- Maybe using the stanford-ner's tokenizer, which seems much more fancier than mine.
- /data: Contains some dictionaries that contains certain tokens. These files ended in *.lst
- /deprecated: Some .py files that are not used
- /log: Test logs will be stored here
- batch_test.sh: a shell script that calls test.py on the testing samples.
- hmm.py: The HMM model class, and its function implementation(viterbi, training)
- feature.py: The basic feature class. Contains features in both 1st iteration and 2nd iteration
- boosting_feature.py: Extended the basic feature class, and contains additional features that used in 2nd iteration.

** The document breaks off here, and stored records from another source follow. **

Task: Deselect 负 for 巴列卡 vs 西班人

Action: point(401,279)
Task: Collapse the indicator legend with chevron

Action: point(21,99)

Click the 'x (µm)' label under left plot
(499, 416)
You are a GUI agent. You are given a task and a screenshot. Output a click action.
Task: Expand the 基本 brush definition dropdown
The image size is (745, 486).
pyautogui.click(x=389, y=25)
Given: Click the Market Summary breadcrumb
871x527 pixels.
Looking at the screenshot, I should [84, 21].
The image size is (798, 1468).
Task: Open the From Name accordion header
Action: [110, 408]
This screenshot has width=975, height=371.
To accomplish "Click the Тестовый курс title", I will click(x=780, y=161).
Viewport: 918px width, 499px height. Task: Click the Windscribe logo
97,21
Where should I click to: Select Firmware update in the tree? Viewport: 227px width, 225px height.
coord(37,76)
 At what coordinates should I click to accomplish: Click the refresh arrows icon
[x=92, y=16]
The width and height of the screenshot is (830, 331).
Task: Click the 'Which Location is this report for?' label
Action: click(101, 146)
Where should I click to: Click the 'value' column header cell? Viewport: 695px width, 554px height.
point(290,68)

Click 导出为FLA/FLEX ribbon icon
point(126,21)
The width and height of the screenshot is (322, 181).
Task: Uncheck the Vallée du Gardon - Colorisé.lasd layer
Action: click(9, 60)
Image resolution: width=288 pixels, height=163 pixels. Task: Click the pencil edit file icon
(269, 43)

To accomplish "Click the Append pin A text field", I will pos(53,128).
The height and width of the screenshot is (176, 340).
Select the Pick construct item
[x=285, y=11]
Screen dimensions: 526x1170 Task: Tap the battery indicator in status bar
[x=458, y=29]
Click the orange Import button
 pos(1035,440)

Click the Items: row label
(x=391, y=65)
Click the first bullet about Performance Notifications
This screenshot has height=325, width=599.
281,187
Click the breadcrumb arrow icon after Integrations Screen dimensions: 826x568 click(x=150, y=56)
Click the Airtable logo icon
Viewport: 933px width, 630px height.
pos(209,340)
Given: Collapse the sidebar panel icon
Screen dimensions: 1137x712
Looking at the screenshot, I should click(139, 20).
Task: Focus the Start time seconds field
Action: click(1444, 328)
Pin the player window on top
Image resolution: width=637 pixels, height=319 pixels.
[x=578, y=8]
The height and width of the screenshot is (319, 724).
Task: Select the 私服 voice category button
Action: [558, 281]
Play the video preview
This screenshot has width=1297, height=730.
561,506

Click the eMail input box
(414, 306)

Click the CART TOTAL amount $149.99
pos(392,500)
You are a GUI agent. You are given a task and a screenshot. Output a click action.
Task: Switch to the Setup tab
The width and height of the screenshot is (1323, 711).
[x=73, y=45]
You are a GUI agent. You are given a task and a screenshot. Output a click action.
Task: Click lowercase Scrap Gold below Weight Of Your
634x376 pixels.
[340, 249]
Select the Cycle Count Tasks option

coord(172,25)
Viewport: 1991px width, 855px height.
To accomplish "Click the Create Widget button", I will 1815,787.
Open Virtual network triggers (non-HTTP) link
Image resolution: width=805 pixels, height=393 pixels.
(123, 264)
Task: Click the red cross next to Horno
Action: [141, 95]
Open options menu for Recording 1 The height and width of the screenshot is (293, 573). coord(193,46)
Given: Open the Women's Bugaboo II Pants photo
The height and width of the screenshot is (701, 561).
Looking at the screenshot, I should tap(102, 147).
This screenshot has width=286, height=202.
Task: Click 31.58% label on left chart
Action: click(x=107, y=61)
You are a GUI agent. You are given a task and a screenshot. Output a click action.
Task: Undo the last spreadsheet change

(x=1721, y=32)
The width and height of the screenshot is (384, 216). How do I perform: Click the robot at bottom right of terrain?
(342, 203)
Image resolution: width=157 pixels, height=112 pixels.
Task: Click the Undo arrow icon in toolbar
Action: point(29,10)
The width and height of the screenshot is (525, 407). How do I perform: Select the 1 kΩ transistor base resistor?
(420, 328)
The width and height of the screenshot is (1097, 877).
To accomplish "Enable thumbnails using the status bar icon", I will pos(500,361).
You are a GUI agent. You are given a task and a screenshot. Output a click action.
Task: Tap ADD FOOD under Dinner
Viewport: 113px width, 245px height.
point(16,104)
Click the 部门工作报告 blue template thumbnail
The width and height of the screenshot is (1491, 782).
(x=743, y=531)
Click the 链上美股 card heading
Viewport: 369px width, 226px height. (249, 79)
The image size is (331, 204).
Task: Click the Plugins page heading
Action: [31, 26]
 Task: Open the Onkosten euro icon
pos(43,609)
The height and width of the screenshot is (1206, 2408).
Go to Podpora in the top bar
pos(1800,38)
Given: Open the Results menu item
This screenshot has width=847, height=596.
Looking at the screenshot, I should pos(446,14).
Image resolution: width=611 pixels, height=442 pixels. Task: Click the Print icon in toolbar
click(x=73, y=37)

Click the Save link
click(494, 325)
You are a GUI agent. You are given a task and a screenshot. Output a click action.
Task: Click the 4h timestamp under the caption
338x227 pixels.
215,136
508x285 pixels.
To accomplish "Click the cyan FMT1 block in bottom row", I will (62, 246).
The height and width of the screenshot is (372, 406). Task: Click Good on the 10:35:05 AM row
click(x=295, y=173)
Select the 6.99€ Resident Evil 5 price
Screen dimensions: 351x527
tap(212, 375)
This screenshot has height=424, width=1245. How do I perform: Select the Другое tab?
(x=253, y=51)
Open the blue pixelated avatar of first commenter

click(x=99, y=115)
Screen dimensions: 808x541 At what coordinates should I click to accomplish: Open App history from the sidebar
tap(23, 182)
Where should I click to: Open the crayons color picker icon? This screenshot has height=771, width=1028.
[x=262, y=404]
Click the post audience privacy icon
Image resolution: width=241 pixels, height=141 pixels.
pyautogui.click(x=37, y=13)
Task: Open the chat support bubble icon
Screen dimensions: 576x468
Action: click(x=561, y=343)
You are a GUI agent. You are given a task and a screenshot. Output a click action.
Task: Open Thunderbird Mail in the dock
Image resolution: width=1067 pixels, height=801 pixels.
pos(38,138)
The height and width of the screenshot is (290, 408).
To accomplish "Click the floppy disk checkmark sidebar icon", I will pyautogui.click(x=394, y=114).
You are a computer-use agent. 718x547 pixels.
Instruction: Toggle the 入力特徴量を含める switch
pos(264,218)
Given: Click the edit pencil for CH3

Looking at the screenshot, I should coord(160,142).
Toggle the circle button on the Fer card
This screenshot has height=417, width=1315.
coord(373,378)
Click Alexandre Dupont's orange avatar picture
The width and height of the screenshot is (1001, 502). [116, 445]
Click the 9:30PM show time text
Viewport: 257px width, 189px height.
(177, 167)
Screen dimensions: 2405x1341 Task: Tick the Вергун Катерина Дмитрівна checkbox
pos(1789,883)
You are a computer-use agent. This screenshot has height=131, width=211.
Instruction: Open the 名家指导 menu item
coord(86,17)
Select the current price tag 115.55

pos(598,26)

- languange_model.py: The background knowledge model used in the Combine stage.
- tokens.py: Tokenize the publications and also apply some preprocessing.
- training_set_generator.py: The class that crawl the Google Scholar, and generate different versions of a single piece of record to enlarge the training set.
- utils.py: Some utility methods.
- classifier.py: The wrapper class that will do the publication segmentation work.
- retrainer: The class that will do the retraining job. This is where the 2nd iteration happens
Run the test.py to see detail instructions.
The training set generating step may take long. And so every time the crawler actually goes to the google scholar to crawl data, the results will be serialized locally, and thus the data can be reused.